A retenir de l’étude « INVESTISSEMENT DANS L’IMMATÉRIEL POUR L’INDUSTRIE »

  • Entre 25 à 30 % des PME investissent dans l’immatériel chaque année. Dans l’industrie, cette part est relativement stable sur les dernières années.
  • Les PME qui investissent dans l’immatériel sont relativement innovantes, exportatrices et optimistes sur leurs perspectives de croissance. Les secteurs ayant le plus investi dans les actifs immatériels au cours des 25 dernières années auraient en moyenne généré une croissance de leur valeur ajoutée supérieure de 28 % aux autres secteurs.
  • Les analyses d’impact montrent que l’investissement immatériel a un effet positif sur le chiffre d’affaires, sur la rentabilité et sur l’emploi des entreprises. Il se traduit ainsi en moyenne une création d’emploi en hausse de 6 à 7 % par an sur trois ans.

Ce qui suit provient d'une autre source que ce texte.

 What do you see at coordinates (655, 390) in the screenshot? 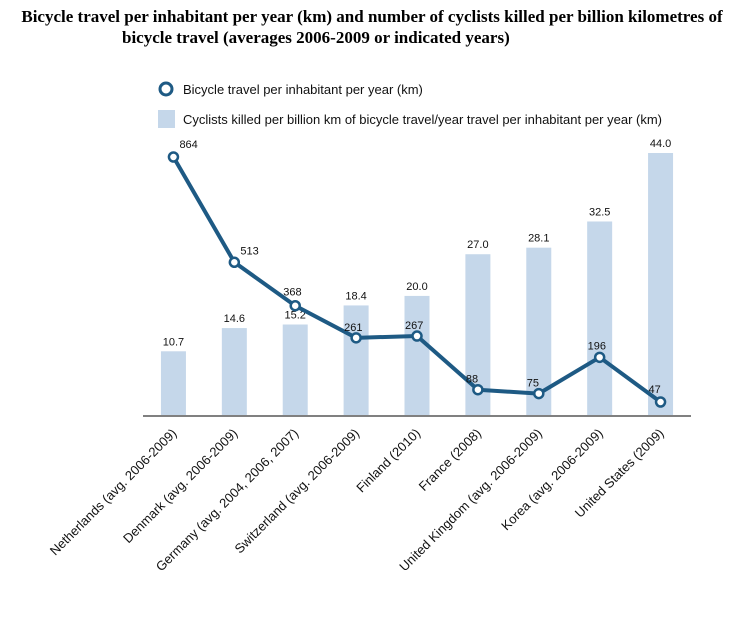
I see `line-label-8: 47` at bounding box center [655, 390].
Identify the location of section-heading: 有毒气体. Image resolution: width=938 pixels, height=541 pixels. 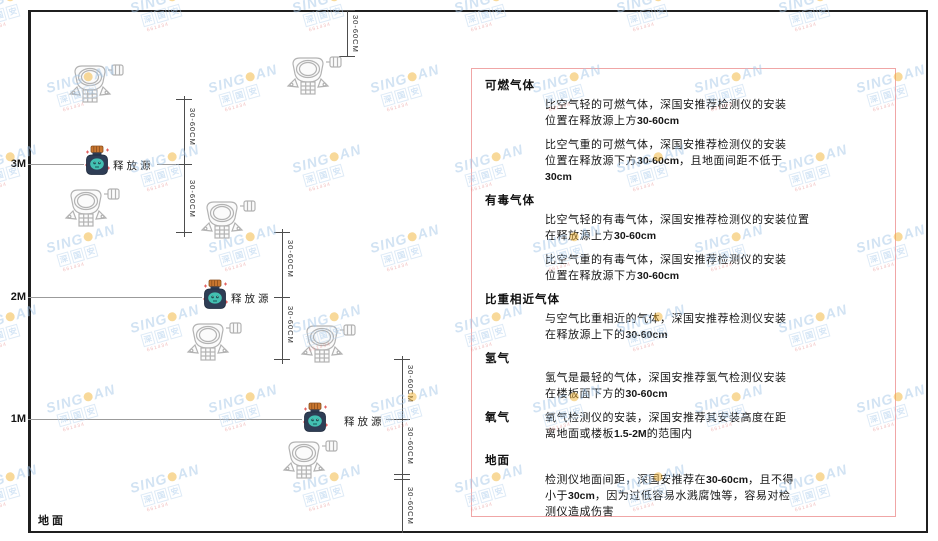
(510, 201).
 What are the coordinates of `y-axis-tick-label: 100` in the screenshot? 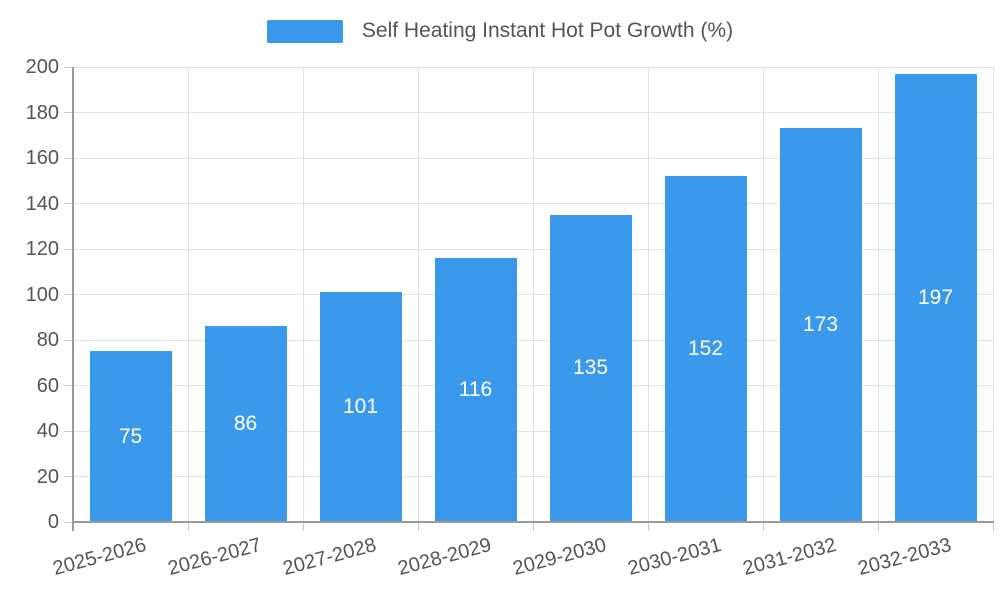 It's located at (42, 294).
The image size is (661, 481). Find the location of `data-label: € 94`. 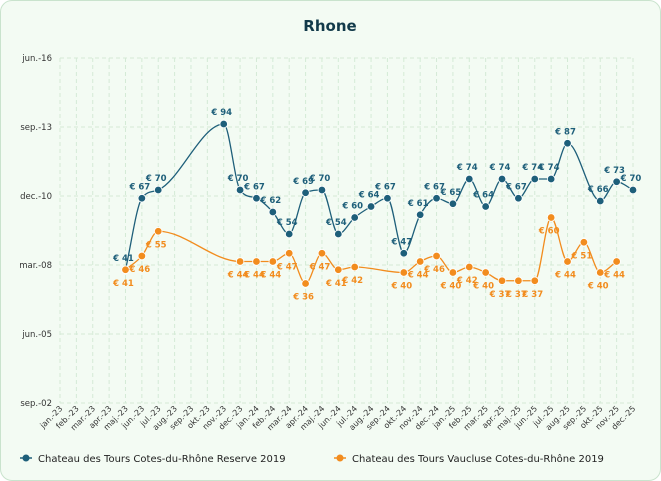

data-label: € 94 is located at coordinates (221, 113).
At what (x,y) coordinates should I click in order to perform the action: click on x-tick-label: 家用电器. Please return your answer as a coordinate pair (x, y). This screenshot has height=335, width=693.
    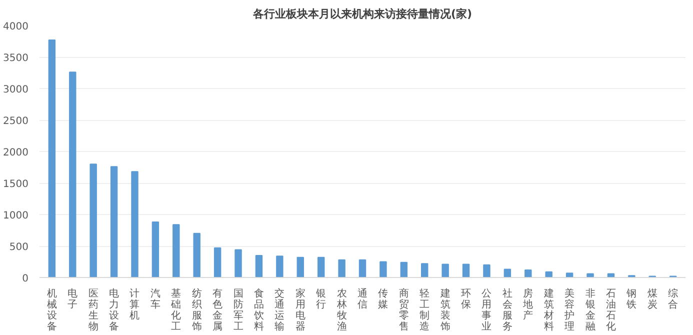
    Looking at the image, I should click on (300, 310).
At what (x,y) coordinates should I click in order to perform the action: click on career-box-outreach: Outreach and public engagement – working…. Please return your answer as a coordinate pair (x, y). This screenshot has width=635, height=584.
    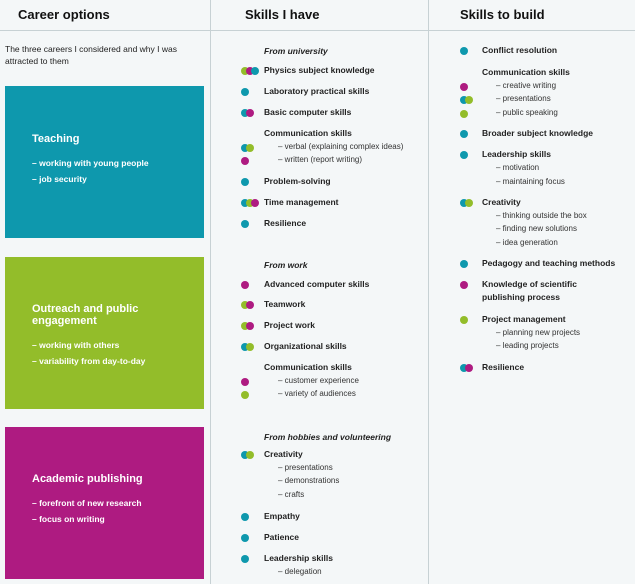
    Looking at the image, I should click on (104, 333).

  • La relation entre montant investi dans l’immatériel et évolution de la rentabilité n’est pas linéaire et prend la forme d’une courbe en « U ». L’effet sur la rentabilité est d’abord décroissant avec le montant d’investissement, mais passé un point d’inflexion (seuil de montant d’investissement dans l’immatériel), la relation redevient croissante.